Beyond nations let’s look at Lionel Messi, the world’s best player of the year. He was born Argentinean, but he was very much bred Catalan. He joined the Barcelona cantera at the age of 11, as did Xavi. (Barca so believed that Messi was a major thread in the Camp Nou fabric that they helped diagnose and manage a hormone deficiency.)
Andrés Iniesta joined at the grand old age of 12.
The point is that Messi is now 23 and he has already spent the majority of his life under Barcelona’s philosophy. The effective, attacking system of football established with the help of Johan Cryuff produces the world’s best players, but years of familiarity with this intricate system is essential, as even some of football’s greatest talents, such as Thierry Henry and Zlatan Ibrahimovic, failed to adjust to intricate “tiki-taka” football later in their careers.
Though I could simply spend the next twelve paragraphs praising Barcelona’s system, the truth is that how Barcelona play is irrelevant.
Barcelona can be mesmerizing to you or Barça can play, as Barney Ronay put it, mainstream “Coldplay football.”

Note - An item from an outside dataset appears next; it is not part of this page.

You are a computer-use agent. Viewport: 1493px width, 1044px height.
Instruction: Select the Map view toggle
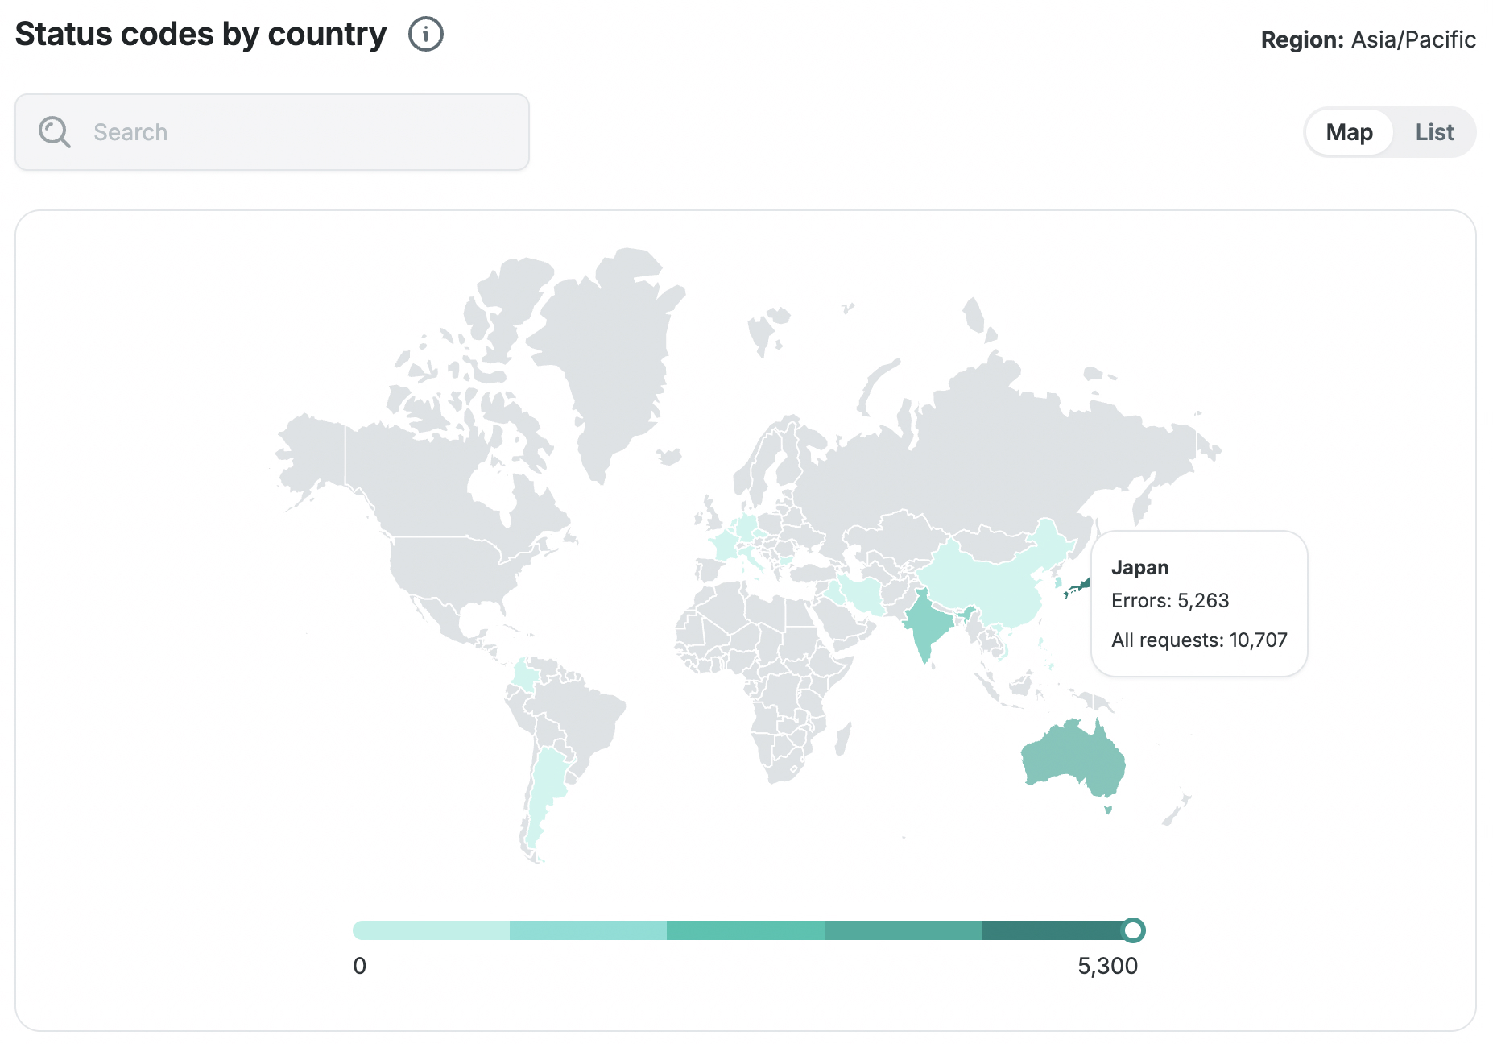[x=1349, y=132]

What is actually important is that Barcelona, like Ajax, Arsenal, Bayern Munich, Manchester United, Lyon, Benfica, Santos, Boca Juniors, and every other side with history, has a set of beliefs and a style of play that permeates within itself and within its players. I’ve heard it a thousand times from my “Child Development major” friends, the younger you are the easier it is to learn and adapt and, more importantly, develop an identity around what you learn.
Imagine if Alexi Lalas was in the Arsenal set-up from the age of 11 or if Cobi Jones was at Vasco de Gama when he was just starting to discover cornrows. Organizations have already taken to the this “build from the ground up” mindset, with Toronto FC bringing in brilliant minds of the game like Dutchman Aron Winter, former Arsenal player Paul Mariner, and German maestro Jurgen Klinsmann. It’s no coincidence. It’s time for MLS to realize that the time has come to stop taking the easy road with the SuperDraft and to place their resources where it matters sustainably for the league and for US Soccer.
Eric’s club gambit in Barcelona:
I have a tryout tonight with a local club team. Manchester La Flanna. They need a center mid…
<Here’s how it came about>
Twitter is magical. Paul Giblin of Madrid was following AFR, who put me in contact with FourFourTwo/GQ/más journo Andy Mitten who lives here. Andy founded Manchester La Flanna 5 years ago, but no longer plays (or is involved with the operations) due to his family (I’m sure you understand).
So he then put me in touch with Stephen Anthony Love, the gaffer, who is meeting me at the nearby metro stop at 9 pm tonight. It’s somewhere in between semipro and rec, they practice on Wednesdays and play on Sundays. Although I went to see a match and I’d say it was more or less DIII College level, so what I’m used to. Apparently a few of the best players in the league each year get picked up by pro squads, but that’s not really a (tangible) aspiration of mine.